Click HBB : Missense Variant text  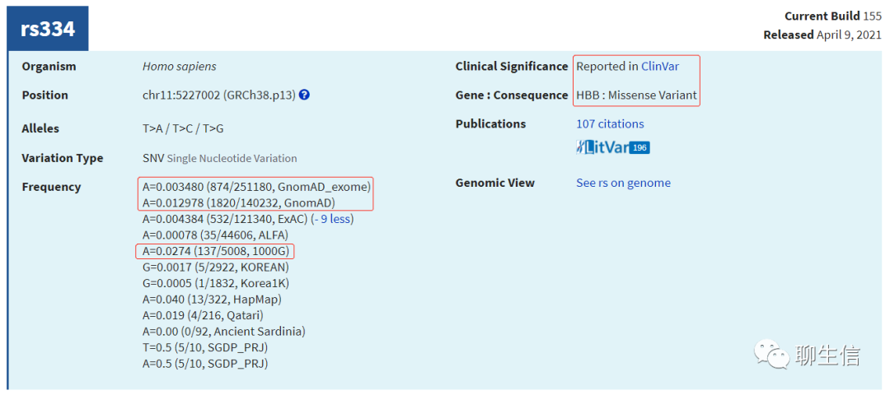tap(637, 95)
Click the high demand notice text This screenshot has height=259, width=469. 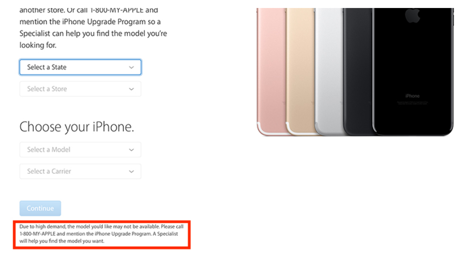[x=101, y=234]
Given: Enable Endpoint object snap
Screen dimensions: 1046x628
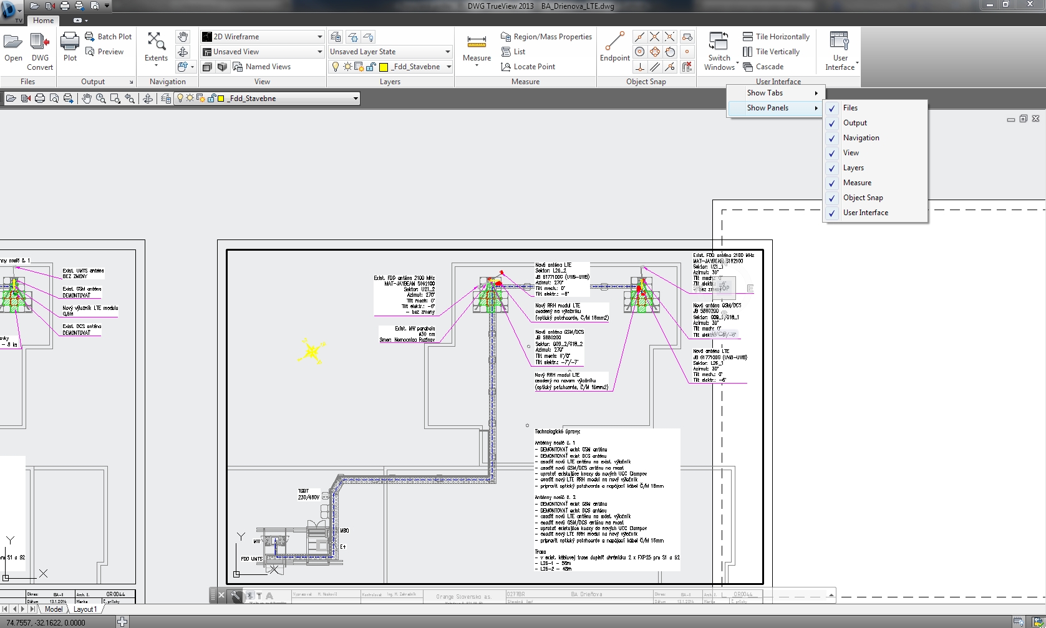Looking at the screenshot, I should coord(614,47).
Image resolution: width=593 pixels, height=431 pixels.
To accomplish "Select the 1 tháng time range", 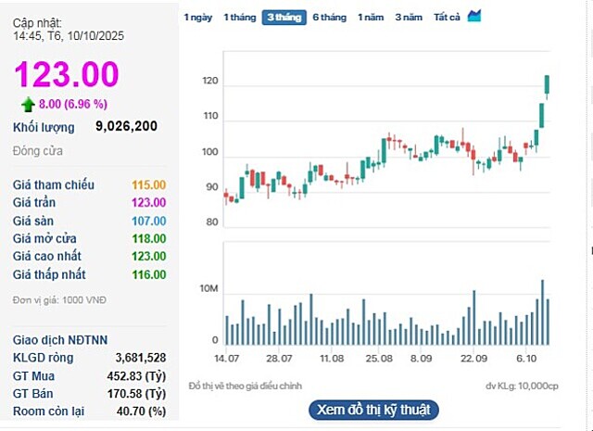I will (x=239, y=18).
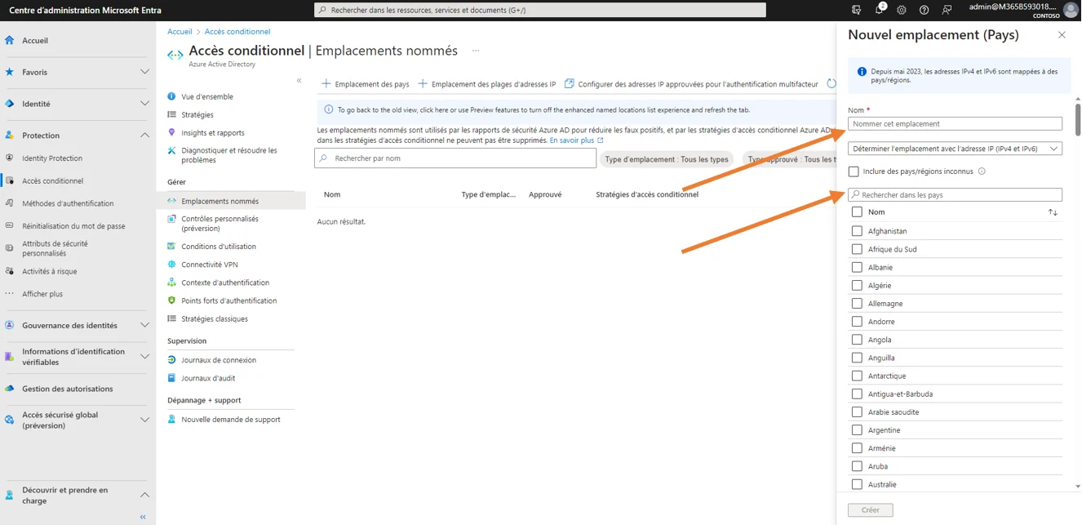Check the Allemagne country checkbox
This screenshot has width=1082, height=525.
(857, 304)
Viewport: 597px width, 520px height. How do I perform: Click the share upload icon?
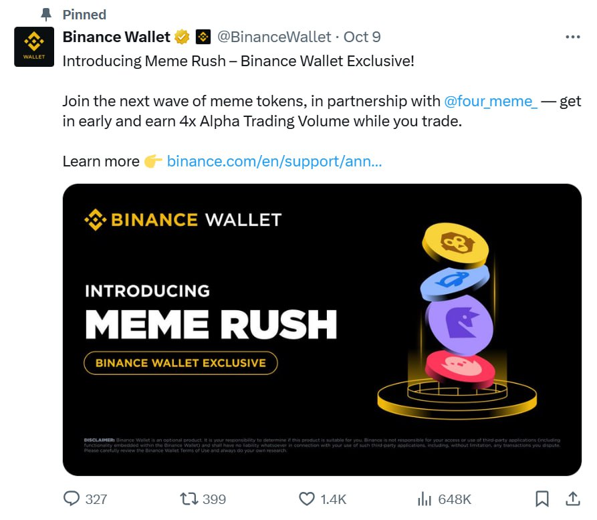[573, 499]
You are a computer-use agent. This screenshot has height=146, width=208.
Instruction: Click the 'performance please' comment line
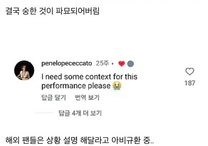[x=76, y=86]
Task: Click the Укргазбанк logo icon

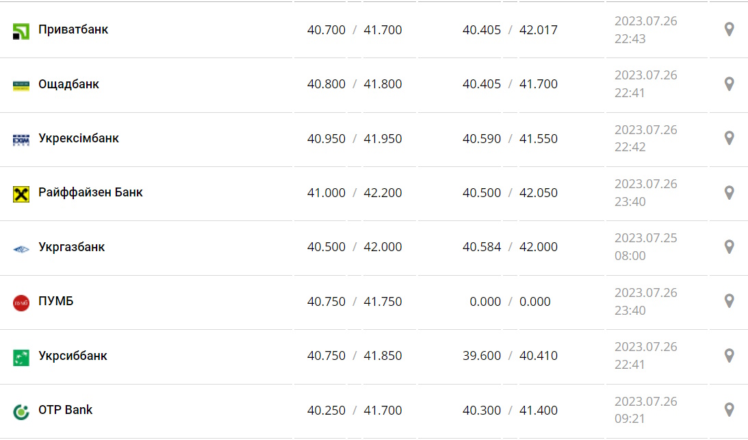Action: (21, 248)
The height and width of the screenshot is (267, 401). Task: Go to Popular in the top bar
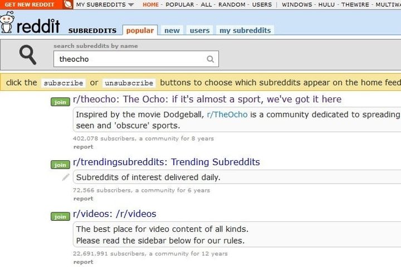click(179, 4)
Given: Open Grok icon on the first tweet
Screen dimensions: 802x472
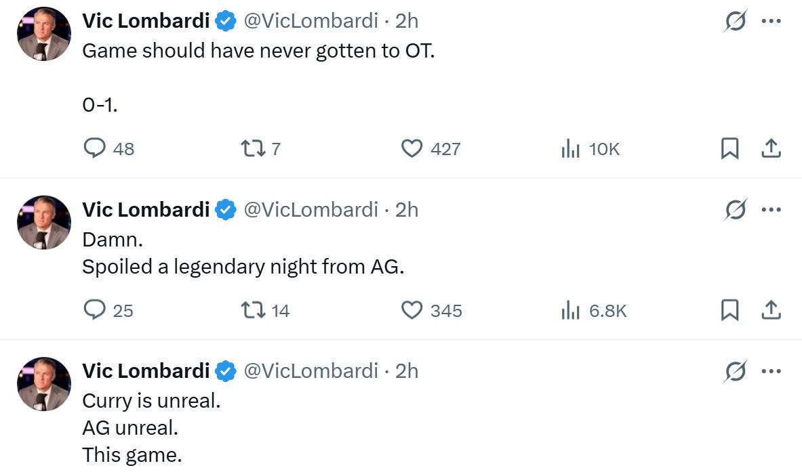Looking at the screenshot, I should [x=735, y=21].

**THE PROBLEM**:
Switch "Task" to "Goal" in the records from the line containing "Task: Click the Укргазбанк logo icon" through the end of the records, keeping everything else the same and leaving the pictures out.

**EXERCISE RESPONSE**:
Goal: Click the Укргазбанк logo icon

Action: (21, 248)
The height and width of the screenshot is (267, 401). Goal: Go to Popular in the top bar
click(179, 4)
Given: Open Grok icon on the first tweet
Screen dimensions: 802x472
Looking at the screenshot, I should [x=735, y=21].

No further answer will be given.